Our own graduate students have carried out research in the Archives since the facility's inception, and some twenty UIUC Ph.D. dissertations have drawn a large part of their documentation from its resources. An equal number of dissertations from other American and foreign institutions are, likewise, to a large extent based on research in the Archives.

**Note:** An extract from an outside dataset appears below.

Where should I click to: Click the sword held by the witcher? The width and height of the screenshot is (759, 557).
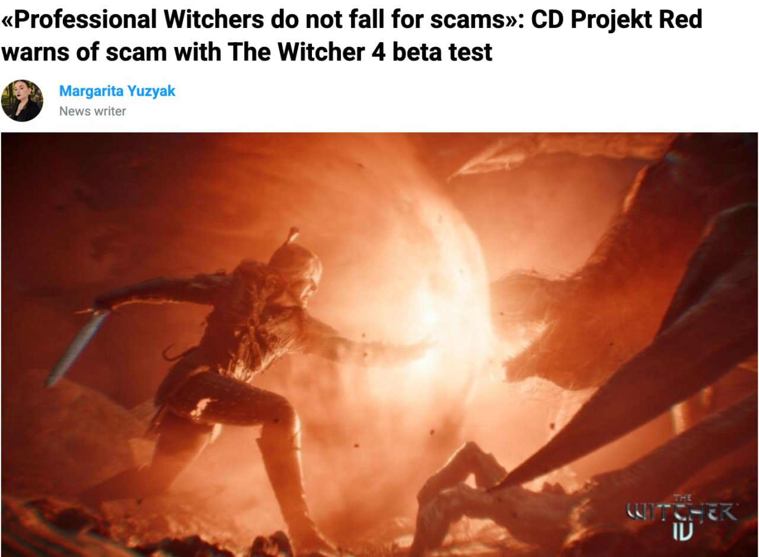[77, 346]
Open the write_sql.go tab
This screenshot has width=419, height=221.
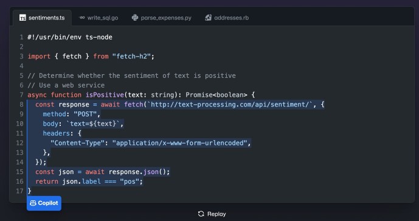[99, 18]
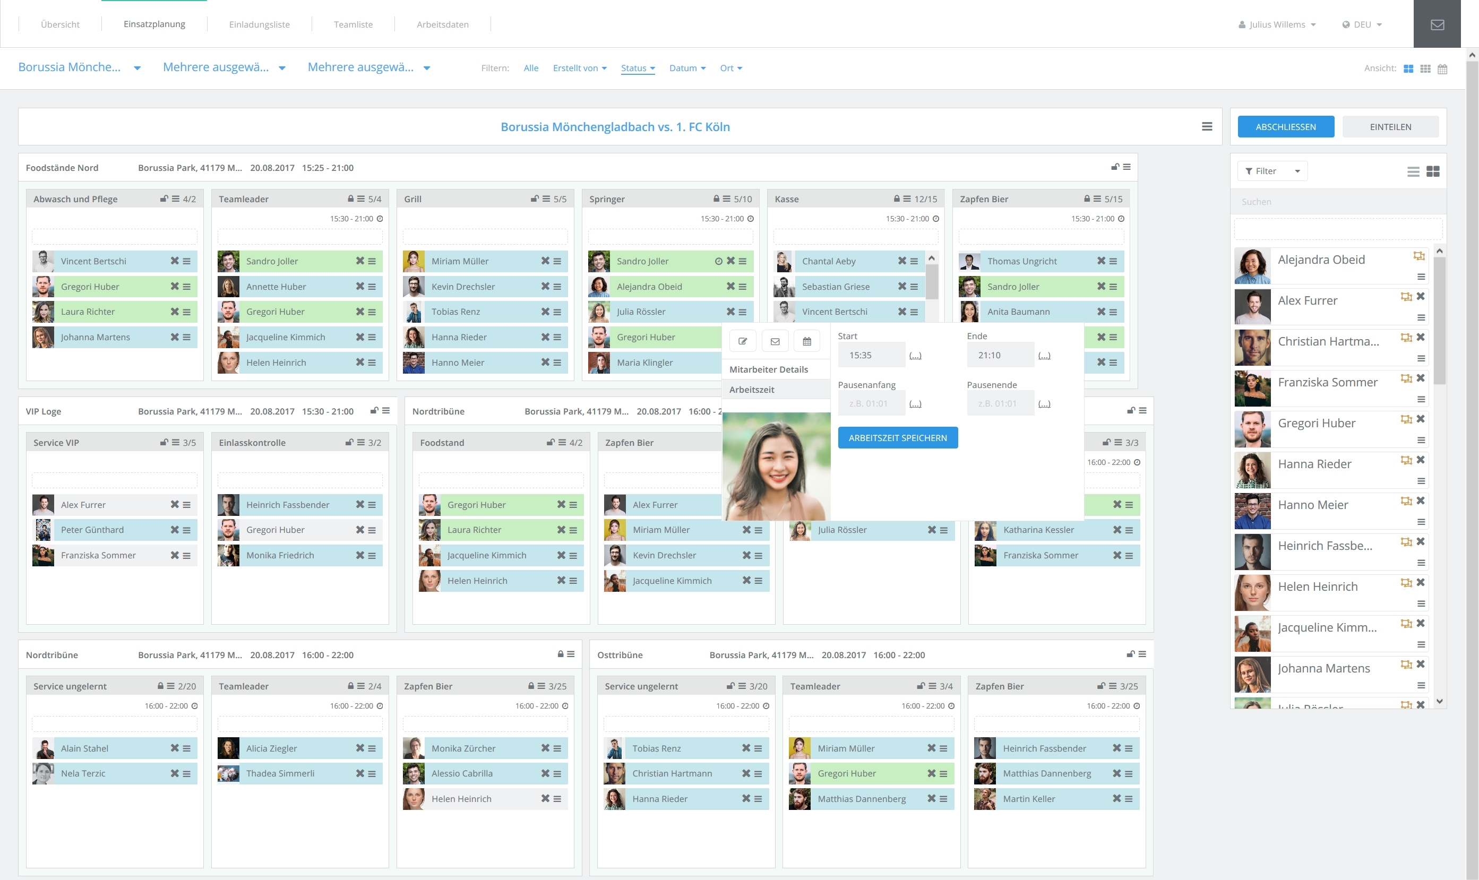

The Archives have a vigorous program of publication. They are the sponsors of a series of monographs (Renaissance Manuscript Studies : American Institute of Musicology, Hanssler Verlag, Stuttgart), in which the Census-Catalogue was the first publication, followed by three other major studies, through 1996. One of the most recent publications prepared in tile Archives is The Treasury of Petrus, Music and Art in Flemish Court Manuscripts 1500-1535, ed. Herbert Kellman (Ludion Press, Ghent & Amsterdam/distributed by The University of Chicago Press, 1999). Two works, also edited by Kellman, will be published this and next year : a two-volume catalogue concerning printed sources of Renaissance music for RISM co-sponsored by the Newberry Library, Chicago, will be sent to press momentarily ; and a three-volume catalogue of all sources of the music of Josquin des Prez (the leading Renaissance composer) is nearing completion, and will be published jointly by the Royal Musicological Society of the Netherlands and the American Musicological Society. Besides having provided information for hundreds of modern editions of individual compositions, the Archives are also the principal research base for four important multi-volume critical editions :

The Complete Works of Josquin des Prez (new Josquin Edition), headquartered in the Netherlands

The Complete Works of Pierre de la Rue, headquartered in Canada

The Complete Works of Jacobus Obrecht, headquartered in the Netherlands

The Complete Works of Thomas Crecquillon, headquartered in the United States

Much of the information held by the Archives has been entered on the computer, and will be, before long, available in an on-line database.